[Stored data entries]
◇ ◇ ◇ ◇ ◇ ◇ ◇
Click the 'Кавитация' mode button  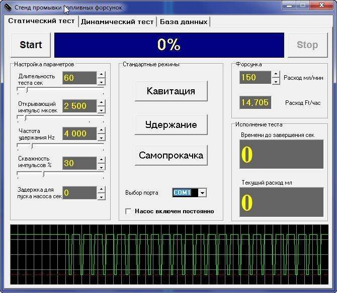coord(171,91)
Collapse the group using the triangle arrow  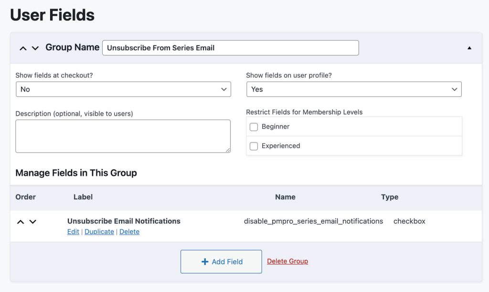[x=469, y=47]
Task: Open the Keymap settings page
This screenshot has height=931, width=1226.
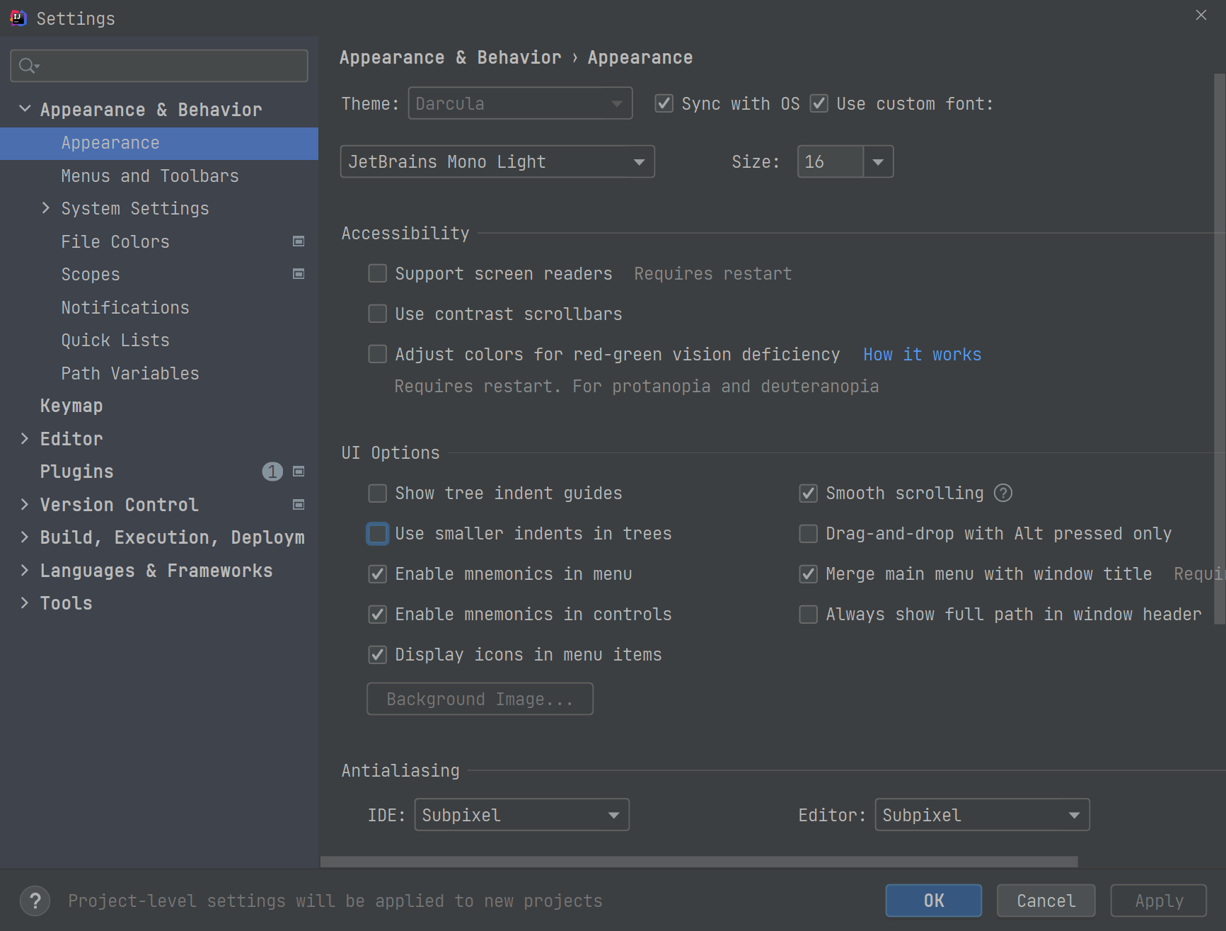Action: coord(71,406)
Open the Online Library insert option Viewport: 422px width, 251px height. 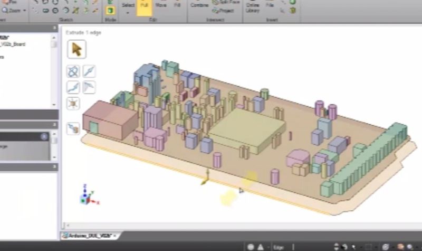point(253,7)
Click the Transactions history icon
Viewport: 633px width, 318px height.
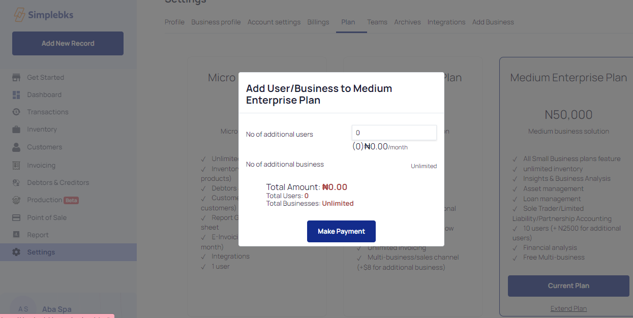pyautogui.click(x=16, y=112)
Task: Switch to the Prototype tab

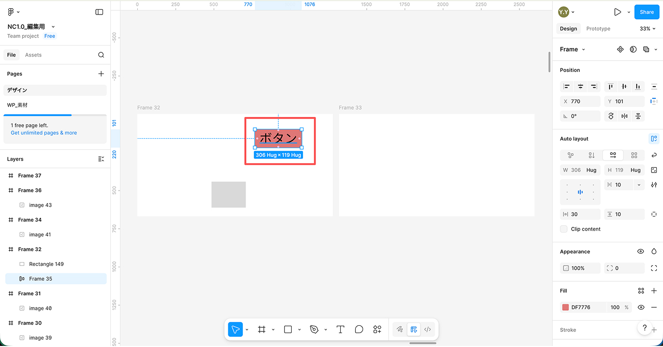Action: (598, 29)
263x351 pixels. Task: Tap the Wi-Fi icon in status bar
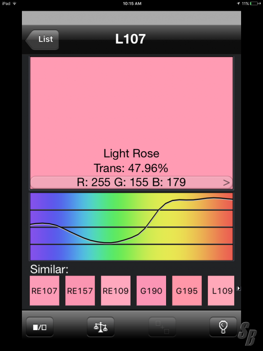click(x=15, y=3)
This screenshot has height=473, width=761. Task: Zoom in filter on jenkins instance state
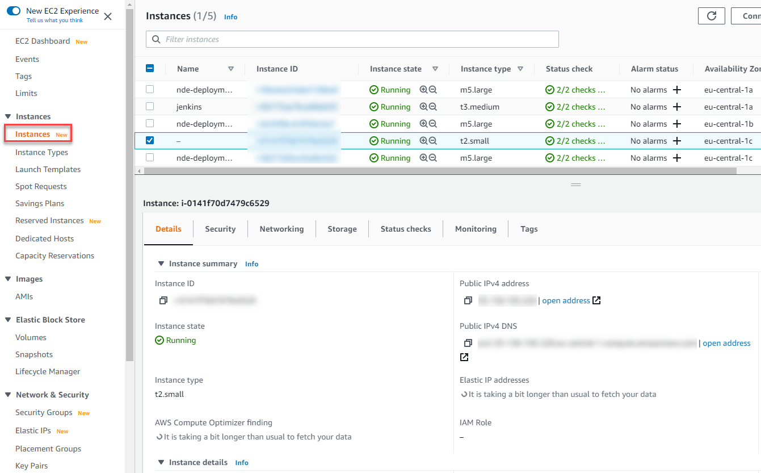click(x=423, y=107)
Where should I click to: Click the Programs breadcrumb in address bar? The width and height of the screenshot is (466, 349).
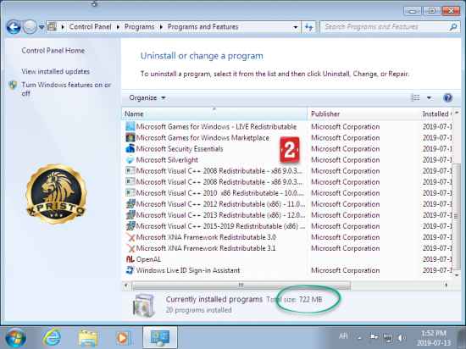139,27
◇ ◇ ◇ ◇ ◇ ◇ ◇
→ **EXERCISE INSTRUCTIONS**
What the answer must hold is the exact text of every line from the one containing "Task: Switch to the Prototype tab" through the end of the data, minus any pictures.

→ **TASK OUTPUT**
Task: Switch to the Prototype tab

Action: (598, 29)
263x351 pixels. Task: Tap the Wi-Fi icon in status bar
click(x=15, y=3)
This screenshot has height=473, width=761. Task: Zoom in filter on jenkins instance state
click(x=423, y=107)
Where should I click to: Click the Programs breadcrumb in address bar? The width and height of the screenshot is (466, 349).
139,27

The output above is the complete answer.